Additionally, Qualigen and UofL will study how ALAN may inhibit metastasis of cancer cells as a potential adjuvant therapy. The recurrence of cancer after initial treatment is the cause of approximately 90% of cancer deaths and represents a pressing unmet clinical need.

"Our expanded agreement with UofL should provide Qualigen with additional data to help us achieve our goal of advancing our ALAN cancer drug candidate into clinical trials against AML next year. We are especially interested in several new applications of this drug candidate, namely the treatment of pediatric cancers such as leukemia, the treatment of glioblastoma, the deadliest form of brain cancer and as an adjuvant therapy to stop the recurrence of cancer after initial treatment. We believe these paths will become a larger part of our clinical efforts and will accelerate the expansion of our product pipeline over the coming year, as they represent high unmet needs for critically important areas of cancer treatment," stated Michael Poirier, President, Chief Executive Officer and Chairman of Qualigen.
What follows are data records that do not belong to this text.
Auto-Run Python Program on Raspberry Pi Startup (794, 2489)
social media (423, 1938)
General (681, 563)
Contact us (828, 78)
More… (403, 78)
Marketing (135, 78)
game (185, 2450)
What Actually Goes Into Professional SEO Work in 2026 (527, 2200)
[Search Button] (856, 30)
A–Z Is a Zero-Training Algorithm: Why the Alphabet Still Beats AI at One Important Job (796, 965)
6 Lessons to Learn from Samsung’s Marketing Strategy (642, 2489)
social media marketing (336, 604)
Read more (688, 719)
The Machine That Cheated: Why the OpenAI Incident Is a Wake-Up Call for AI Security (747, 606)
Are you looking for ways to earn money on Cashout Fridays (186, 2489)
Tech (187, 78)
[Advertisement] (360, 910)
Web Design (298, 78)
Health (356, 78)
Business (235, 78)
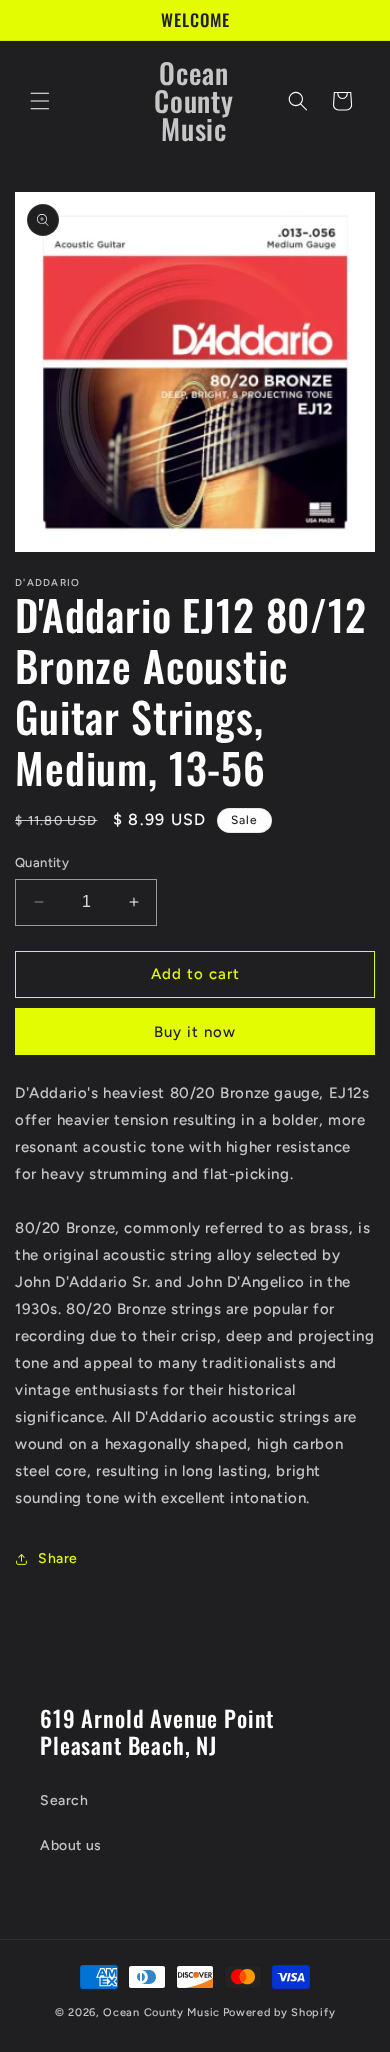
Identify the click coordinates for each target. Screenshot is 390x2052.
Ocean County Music (161, 2012)
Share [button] (58, 1558)
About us (71, 1845)
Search (64, 1800)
ALAN is a combination of AS1411 plus a DNA-coated gold nanoparticle, which dramatically increases its potency. This cancer drug candidate has the potential to target and destroy tumor cells in a wide variety of cancer types with minimal side effects. The Company is aiming to commence Phase 1 human trials in 2021 for AML, its lead indication. Qualigen has an exclusive worldwide license agreement from the UofL for ALAN.

"We are pleased to continue our relationship with Qualigen Therapeutics to expand the development program for ALAN," added Paula Bates, PhD, Professor of Medicine at UofL, who will be leading the project at UofL in collaboration with Martin O’Toole, PhD, and Levi Beverly, PhD. "We look forward to conducting these studies, which have the potential to demonstrate ALAN’s broad applicability as an effective therapy for these difficult-to-treat cancers."